* _Document text_:
- - - - - - -

By Staff | Apr 12, 2013

George Schweneker, of Seneca, Ill., talks with vendor Mary Mathiasen of Harvest Moon Farms, St. Charles. She sells ARo, an aronia berry beverage with no sugar added.

DES MOINES – Midwest aronia growers who gathered in Des Moines last week were looking for ways to better grow and market their product.

They know it’s an uphill battle.

Although the berries are considered a “superfruit,” loaded with antioxidants, most people have never heard of aronias.

And, those who have probably know that the berries, while quite healthy, are less than tasty on their own.

At the Back to Basics and Beyond Midwest Aronia Association conference, about 140 people listened April 4-6 as speakers and vendors explained the basics of growing aronias, research on the berries’ health values and consumer uses for the tiny purple fruits.

HH Wild Plums Inc. brought 1-year-old Galicjanka black aronias that are ready to plant.

- - - - - - -

* _Dataset excerpts_:

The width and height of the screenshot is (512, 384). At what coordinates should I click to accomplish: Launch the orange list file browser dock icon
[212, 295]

- - - - - - -

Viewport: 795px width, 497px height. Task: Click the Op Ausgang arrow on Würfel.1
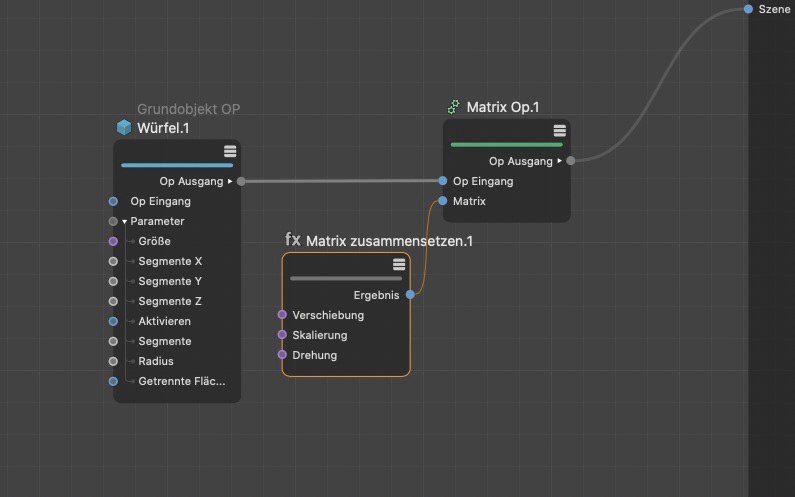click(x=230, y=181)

- - - - - - -

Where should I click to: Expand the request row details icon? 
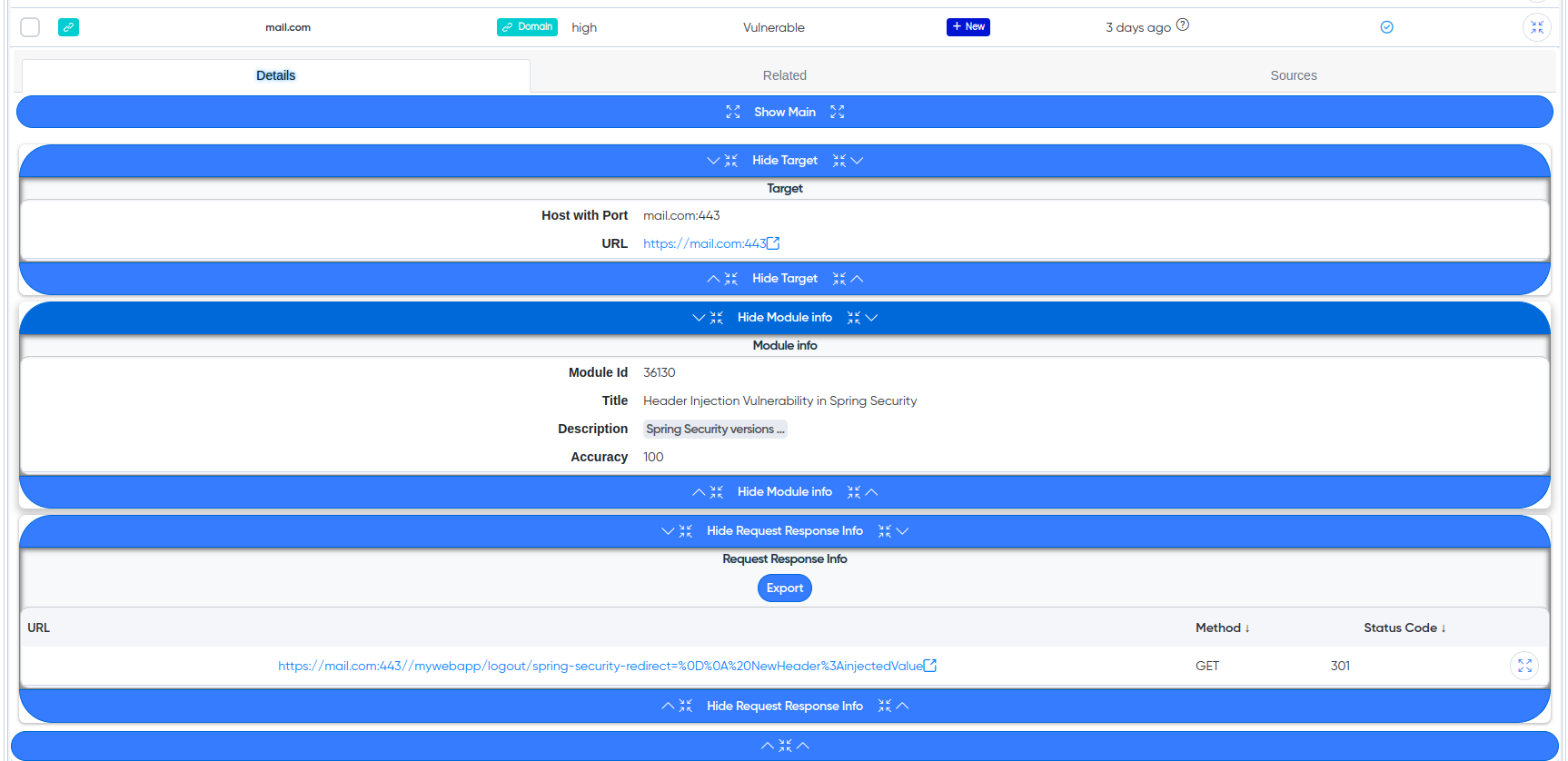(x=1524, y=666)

- - - - - - -

* _Parts of the exercise_:
a) Rewrite the stretch of the aronia article from "They know it’s" through "tiny purple fruits.", putting "superfood" in place of "superfruit".
b) According to the aronia article, about how many people listened to the speakers and vendors at the Midwest Aronia Association conference?
The records form a separate body of material, independent of the aronia article.

* _Numbered answers_:
a)
They know it’s an uphill battle.

Although the berries are considered a “superfood,” loaded with antioxidants, most people have never heard of aronias.

And, those who have probably know that the berries, while quite healthy, are less than tasty on their own.

At the Back to Basics and Beyond Midwest Aronia Association conference, about 140 people listened April 4-6 as speakers and vendors explained the basics of growing aronias, research on the berries’ health values and consumer uses for the tiny purple fruits.

b) About 140 people.